Ricorderò come una stranezza che da noi tutti, quasi fin dal primo giorno, lo giudicarono un uomo straordinariamente sensato. Non era molto ciarliero, era elegante senza ricercatezza, mirabilmente modesto e nello stesso tempo audace e sicuro di sé, come nessuno da noi. I nostri elegantoni lo guardavano con invidia e davanti a lui scomparivano addirittura. M’impressionò pure il suo viso; i suoi capelli erano anche troppo neri, i suoi occhi luminosi anche troppo tranquilli e limpidi, il colorito del viso anche troppo delicato e bianco, l’incarnato anche troppo vivo e puro, i denti come perle, le labbra come coralli; sembrava un quadro, ma nello stesso tempo si sarebbe detto anche repulsivo. Dicevano che il suo viso ricordava una maschera; del resto dicevano molte cose, fra l’altro anche della sua straordinaria forza fisica. Era di statura quasi alta. Varvàra Petròvna lo guardava con orgoglio, ma con perenne inquietudine. Egli visse da noi sei mesi circa, in modo fiacco, quieto, abbastanza grigio; si mostrava in società e si conformava con inflessibile attenzione a tutta la nostra etichetta provinciale. Del governatore era parente per parte di padre, e nella sua casa fu accolto come un prossimo congiunto. Ma passarono alcuni mesi, e a un tratto la belva mostrò i suoi artigli.

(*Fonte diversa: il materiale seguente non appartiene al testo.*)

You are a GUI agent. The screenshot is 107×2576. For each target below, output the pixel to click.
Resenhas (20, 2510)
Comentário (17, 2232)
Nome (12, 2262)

     Anche Serse – ci racconta Erodoto – comincia a mostrare i suoi artigli. Serse procede alla testa del suo enorme esercito verso Sardi, e ad un tratto, lungo la strada – ci racconta Erodoto nel libro VII al capitolo 31 – vede un platano e rimane affascinato dalla bellezza di quest’albero. Noi sappiamo – dalla rete dei racconti (la mitosarchis) su cui si basa la cultura della tragedia greca – che il platano è l’albero di Elena e per questo motivo, nell’area mediterranea, veniva venerato. Serse non conosce questo particolare ma sente di dover venerare questo meraviglioso (deinòs, attenzione al duplice significato del termine!) albero, e, dopo averlo fatto adornare d’oro, lo affida alla custodia di una divinità.

     Perché abbiamo annunciato che Serse comincia a mostrare i suoi artigli? In questo momento forse ci viene da pensare: ma che brava persona, ma che animo gentile. Dobbiamo fare l’esegesi (dare una spiegazione) tenendo conto delle forme intellettuali, culturali e allegoriche presenti nella mente di Erodoto. Perché Erodoto utilizza questo “episodio del platano” come introduzione al racconto delle nefandezze di Serse? 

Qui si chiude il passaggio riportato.